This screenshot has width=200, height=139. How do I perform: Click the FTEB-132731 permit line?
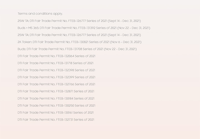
---+---
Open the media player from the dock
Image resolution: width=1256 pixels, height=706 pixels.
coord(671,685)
---+---
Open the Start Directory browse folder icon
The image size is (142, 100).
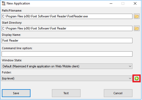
---+---
In the records, please take the lines starting with the one containing "Open the Start Directory browse folder icon" and going on through the one containing "The image size is (142, 100).", and write them out again with "folder icon" swapped for "folder button", leaving everything else unchanged. Give only those lines.

### Complete answer
Open the Start Directory browse folder button
The image size is (142, 100).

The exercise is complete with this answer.